### Assignment:
Lines from the top of the listing down to the one with "Go to the next", inclusive, are to be copied exactly.
--- START ---
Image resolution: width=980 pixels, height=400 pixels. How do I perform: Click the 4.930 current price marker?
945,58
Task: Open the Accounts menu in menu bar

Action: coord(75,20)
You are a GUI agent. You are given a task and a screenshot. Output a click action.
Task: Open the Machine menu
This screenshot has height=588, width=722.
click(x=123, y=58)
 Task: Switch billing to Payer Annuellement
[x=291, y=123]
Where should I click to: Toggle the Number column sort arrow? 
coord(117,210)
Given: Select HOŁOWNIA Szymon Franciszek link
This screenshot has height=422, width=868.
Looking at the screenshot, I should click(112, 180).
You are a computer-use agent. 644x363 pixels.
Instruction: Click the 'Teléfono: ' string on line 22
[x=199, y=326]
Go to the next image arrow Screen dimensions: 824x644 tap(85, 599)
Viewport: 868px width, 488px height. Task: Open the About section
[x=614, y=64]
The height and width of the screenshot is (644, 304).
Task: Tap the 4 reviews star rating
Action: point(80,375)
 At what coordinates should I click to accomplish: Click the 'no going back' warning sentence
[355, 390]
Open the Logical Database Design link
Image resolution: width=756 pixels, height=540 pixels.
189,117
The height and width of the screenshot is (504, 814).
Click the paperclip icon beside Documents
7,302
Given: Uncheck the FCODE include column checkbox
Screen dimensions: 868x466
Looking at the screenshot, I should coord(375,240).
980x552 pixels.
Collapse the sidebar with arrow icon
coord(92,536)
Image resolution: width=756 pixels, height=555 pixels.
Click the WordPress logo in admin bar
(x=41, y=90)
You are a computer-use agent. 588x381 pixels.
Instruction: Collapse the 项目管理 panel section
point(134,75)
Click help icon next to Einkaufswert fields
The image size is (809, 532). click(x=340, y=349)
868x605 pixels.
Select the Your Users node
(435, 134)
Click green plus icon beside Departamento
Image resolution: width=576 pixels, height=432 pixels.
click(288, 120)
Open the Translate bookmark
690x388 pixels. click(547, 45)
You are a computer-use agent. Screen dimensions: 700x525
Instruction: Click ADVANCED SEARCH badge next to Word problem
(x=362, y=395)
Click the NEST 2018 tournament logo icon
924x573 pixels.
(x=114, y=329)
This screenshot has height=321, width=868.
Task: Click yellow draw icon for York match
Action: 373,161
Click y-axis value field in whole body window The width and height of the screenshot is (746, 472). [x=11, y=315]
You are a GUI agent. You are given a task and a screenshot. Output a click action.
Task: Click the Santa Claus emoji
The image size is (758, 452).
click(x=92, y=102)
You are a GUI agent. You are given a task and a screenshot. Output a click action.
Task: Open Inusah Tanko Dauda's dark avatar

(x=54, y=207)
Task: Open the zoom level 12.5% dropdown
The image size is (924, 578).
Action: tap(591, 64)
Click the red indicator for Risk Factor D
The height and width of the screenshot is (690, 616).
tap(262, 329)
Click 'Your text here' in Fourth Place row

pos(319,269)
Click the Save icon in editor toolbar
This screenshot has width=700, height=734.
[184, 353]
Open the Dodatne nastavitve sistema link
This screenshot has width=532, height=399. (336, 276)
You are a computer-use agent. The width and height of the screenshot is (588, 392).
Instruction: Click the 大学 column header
--- END ---
### Answer space:
Image resolution: width=980 pixels, height=400 pixels. How do I perform: Click the 4.930 current price marker?
945,58
Task: Open the Accounts menu in menu bar

Action: coord(75,20)
You are a GUI agent. You are given a task and a screenshot. Output a click action.
Task: Open the Machine menu
This screenshot has height=588, width=722.
click(x=123, y=58)
 Task: Switch billing to Payer Annuellement
[x=291, y=123]
Where should I click to: Toggle the Number column sort arrow? 
coord(117,210)
Given: Select HOŁOWNIA Szymon Franciszek link
This screenshot has height=422, width=868.
Looking at the screenshot, I should click(112, 180).
You are a computer-use agent. 644x363 pixels.
Instruction: Click the 'Teléfono: ' string on line 22
[x=199, y=326]
Go to the next image arrow Screen dimensions: 824x644 tap(85, 599)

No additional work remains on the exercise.